** Opening Data block **

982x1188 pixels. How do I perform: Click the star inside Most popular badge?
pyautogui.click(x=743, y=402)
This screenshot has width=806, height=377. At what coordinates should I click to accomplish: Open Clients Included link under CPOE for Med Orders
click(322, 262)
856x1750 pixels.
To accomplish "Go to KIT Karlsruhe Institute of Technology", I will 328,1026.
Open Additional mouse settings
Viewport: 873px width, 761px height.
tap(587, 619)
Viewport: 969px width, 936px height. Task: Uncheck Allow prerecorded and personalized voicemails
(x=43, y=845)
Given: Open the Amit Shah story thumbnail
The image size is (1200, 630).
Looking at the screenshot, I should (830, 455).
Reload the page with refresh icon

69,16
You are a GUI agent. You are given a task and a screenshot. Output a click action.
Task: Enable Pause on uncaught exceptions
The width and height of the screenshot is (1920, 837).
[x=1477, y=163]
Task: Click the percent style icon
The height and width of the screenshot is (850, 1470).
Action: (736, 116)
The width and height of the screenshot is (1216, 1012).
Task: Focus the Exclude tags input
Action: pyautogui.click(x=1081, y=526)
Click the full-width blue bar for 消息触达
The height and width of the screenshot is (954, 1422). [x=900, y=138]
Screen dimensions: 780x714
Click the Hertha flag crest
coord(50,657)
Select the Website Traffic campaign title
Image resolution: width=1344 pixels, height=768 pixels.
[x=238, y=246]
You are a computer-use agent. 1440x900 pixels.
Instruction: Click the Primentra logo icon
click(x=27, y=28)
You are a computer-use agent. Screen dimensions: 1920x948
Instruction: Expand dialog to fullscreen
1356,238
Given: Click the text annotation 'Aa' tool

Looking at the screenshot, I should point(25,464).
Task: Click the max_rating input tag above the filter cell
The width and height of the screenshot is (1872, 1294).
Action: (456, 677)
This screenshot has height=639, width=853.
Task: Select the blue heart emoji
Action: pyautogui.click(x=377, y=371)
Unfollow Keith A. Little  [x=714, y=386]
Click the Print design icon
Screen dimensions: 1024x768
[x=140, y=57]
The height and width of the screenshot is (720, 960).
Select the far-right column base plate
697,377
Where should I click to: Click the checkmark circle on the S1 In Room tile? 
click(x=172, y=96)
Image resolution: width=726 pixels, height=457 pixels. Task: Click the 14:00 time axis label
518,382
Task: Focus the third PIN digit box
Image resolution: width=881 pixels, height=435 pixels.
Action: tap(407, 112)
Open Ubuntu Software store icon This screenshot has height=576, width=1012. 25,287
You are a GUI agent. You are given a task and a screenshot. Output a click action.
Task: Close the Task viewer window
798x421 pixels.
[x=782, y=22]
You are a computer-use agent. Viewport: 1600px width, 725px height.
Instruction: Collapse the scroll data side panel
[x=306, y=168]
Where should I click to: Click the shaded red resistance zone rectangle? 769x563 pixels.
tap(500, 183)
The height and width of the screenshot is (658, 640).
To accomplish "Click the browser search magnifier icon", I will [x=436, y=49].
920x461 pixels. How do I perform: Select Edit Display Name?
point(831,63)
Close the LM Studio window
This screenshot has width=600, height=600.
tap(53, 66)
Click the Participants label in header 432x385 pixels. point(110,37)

** Closing Data block **

● Task goal
Read through the entries above, and wherever a line holds the string "computer", copy it.

● Written solution
You are a computer-use agent. 1440x900 pixels.
You are a computer-use agent. Screen dimensions: 1920x948
You are a computer-use agent. Viewport: 1600px width, 725px height.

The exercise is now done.